# [Extracted records]

* * * *

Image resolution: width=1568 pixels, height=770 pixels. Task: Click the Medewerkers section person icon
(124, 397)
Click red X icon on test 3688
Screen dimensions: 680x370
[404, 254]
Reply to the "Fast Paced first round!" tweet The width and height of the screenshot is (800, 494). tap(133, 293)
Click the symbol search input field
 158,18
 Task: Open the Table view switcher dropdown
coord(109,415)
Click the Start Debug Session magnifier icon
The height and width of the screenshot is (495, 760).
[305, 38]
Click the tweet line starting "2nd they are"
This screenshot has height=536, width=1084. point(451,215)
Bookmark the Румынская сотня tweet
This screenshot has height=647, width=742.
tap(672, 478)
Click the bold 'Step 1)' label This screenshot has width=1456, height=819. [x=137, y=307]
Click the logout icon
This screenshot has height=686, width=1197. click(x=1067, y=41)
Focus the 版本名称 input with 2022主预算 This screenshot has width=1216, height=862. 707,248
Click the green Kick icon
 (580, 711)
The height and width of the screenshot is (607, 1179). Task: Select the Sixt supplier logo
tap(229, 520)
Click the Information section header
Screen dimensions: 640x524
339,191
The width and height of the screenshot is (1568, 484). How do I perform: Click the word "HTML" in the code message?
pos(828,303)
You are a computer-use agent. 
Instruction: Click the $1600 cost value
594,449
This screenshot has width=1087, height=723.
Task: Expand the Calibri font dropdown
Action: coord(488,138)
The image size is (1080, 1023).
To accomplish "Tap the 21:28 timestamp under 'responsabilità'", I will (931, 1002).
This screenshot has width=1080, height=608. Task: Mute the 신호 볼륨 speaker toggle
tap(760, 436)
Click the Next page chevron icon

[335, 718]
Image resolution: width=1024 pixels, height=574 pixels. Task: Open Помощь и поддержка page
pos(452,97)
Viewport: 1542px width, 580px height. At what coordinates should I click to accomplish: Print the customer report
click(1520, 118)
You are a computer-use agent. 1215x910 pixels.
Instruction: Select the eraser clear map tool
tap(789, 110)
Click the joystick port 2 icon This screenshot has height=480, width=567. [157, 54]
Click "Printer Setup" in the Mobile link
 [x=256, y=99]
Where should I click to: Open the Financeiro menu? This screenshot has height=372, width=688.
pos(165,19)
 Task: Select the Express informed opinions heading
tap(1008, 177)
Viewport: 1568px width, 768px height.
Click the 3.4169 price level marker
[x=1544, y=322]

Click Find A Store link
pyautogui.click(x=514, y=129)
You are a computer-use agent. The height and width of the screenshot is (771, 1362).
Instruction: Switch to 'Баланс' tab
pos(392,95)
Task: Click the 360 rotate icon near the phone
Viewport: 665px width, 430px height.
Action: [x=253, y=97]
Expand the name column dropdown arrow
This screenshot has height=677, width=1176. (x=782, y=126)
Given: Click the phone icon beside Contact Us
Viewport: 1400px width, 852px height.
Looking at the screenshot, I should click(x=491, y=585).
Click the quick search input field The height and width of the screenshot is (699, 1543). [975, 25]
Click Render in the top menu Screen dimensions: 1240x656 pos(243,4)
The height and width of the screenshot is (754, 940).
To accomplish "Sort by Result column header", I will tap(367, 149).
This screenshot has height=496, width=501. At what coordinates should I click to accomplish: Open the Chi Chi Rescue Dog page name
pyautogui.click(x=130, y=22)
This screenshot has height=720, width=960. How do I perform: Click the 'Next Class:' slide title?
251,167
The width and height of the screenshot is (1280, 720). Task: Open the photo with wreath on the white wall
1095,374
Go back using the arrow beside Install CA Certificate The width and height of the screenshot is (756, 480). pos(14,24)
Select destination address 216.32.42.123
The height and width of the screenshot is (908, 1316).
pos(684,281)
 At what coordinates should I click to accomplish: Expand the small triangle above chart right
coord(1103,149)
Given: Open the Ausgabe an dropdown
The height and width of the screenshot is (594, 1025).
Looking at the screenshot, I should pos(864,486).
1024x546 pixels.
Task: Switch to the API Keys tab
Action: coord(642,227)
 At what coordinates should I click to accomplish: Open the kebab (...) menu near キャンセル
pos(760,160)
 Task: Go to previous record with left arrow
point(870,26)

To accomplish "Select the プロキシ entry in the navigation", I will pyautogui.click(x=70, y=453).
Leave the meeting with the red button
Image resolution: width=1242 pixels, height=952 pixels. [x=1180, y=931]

* * * *

All of the material above should be restated verbatim.

Image resolution: width=1568 pixels, height=770 pixels. Task: Click the Medewerkers section person icon
(124, 397)
Click red X icon on test 3688
Screen dimensions: 680x370
[404, 254]
Reply to the "Fast Paced first round!" tweet The width and height of the screenshot is (800, 494). tap(133, 293)
Click the symbol search input field
 158,18
 Task: Open the Table view switcher dropdown
coord(109,415)
Click the Start Debug Session magnifier icon
The height and width of the screenshot is (495, 760).
[305, 38]
Click the tweet line starting "2nd they are"
This screenshot has height=536, width=1084. point(451,215)
Bookmark the Румынская сотня tweet
This screenshot has height=647, width=742.
tap(672, 478)
Click the bold 'Step 1)' label This screenshot has width=1456, height=819. [x=137, y=307]
Click the logout icon
This screenshot has height=686, width=1197. click(x=1067, y=41)
Focus the 版本名称 input with 2022主预算 This screenshot has width=1216, height=862. 707,248
Click the green Kick icon
 (580, 711)
The height and width of the screenshot is (607, 1179). Task: Select the Sixt supplier logo
tap(229, 520)
Click the Information section header
Screen dimensions: 640x524
339,191
The width and height of the screenshot is (1568, 484). How do I perform: Click the word "HTML" in the code message?
pos(828,303)
You are a computer-use agent. 
Instruction: Click the $1600 cost value
594,449
This screenshot has width=1087, height=723.
Task: Expand the Calibri font dropdown
Action: coord(488,138)
The image size is (1080, 1023).
To accomplish "Tap the 21:28 timestamp under 'responsabilità'", I will (931, 1002).
This screenshot has width=1080, height=608. Task: Mute the 신호 볼륨 speaker toggle
tap(760, 436)
Click the Next page chevron icon

[335, 718]
Image resolution: width=1024 pixels, height=574 pixels. Task: Open Помощь и поддержка page
pos(452,97)
Viewport: 1542px width, 580px height. At what coordinates should I click to accomplish: Print the customer report
click(1520, 118)
You are a computer-use agent. 1215x910 pixels.
Instruction: Select the eraser clear map tool
tap(789, 110)
Click the joystick port 2 icon This screenshot has height=480, width=567. [157, 54]
Click "Printer Setup" in the Mobile link
 [x=256, y=99]
Where should I click to: Open the Financeiro menu? This screenshot has height=372, width=688.
pos(165,19)
 Task: Select the Express informed opinions heading
tap(1008, 177)
Viewport: 1568px width, 768px height.
Click the 3.4169 price level marker
[x=1544, y=322]

Click Find A Store link
pyautogui.click(x=514, y=129)
You are a computer-use agent. The height and width of the screenshot is (771, 1362).
Instruction: Switch to 'Баланс' tab
pos(392,95)
Task: Click the 360 rotate icon near the phone
Viewport: 665px width, 430px height.
Action: [x=253, y=97]
Expand the name column dropdown arrow
This screenshot has height=677, width=1176. (x=782, y=126)
Given: Click the phone icon beside Contact Us
Viewport: 1400px width, 852px height.
Looking at the screenshot, I should click(x=491, y=585).
Click the quick search input field The height and width of the screenshot is (699, 1543). [975, 25]
Click Render in the top menu Screen dimensions: 1240x656 pos(243,4)
The height and width of the screenshot is (754, 940).
To accomplish "Sort by Result column header", I will tap(367, 149).
This screenshot has height=496, width=501. At what coordinates should I click to accomplish: Open the Chi Chi Rescue Dog page name
pyautogui.click(x=130, y=22)
This screenshot has height=720, width=960. How do I perform: Click the 'Next Class:' slide title?
251,167
The width and height of the screenshot is (1280, 720). Task: Open the photo with wreath on the white wall
1095,374
Go back using the arrow beside Install CA Certificate The width and height of the screenshot is (756, 480). pos(14,24)
Select destination address 216.32.42.123
The height and width of the screenshot is (908, 1316).
pos(684,281)
 At what coordinates should I click to accomplish: Expand the small triangle above chart right
coord(1103,149)
Given: Open the Ausgabe an dropdown
The height and width of the screenshot is (594, 1025).
Looking at the screenshot, I should pos(864,486).
1024x546 pixels.
Task: Switch to the API Keys tab
Action: coord(642,227)
 At what coordinates should I click to accomplish: Open the kebab (...) menu near キャンセル
pos(760,160)
 Task: Go to previous record with left arrow
point(870,26)

To accomplish "Select the プロキシ entry in the navigation", I will pyautogui.click(x=70, y=453).
Leave the meeting with the red button
Image resolution: width=1242 pixels, height=952 pixels. [x=1180, y=931]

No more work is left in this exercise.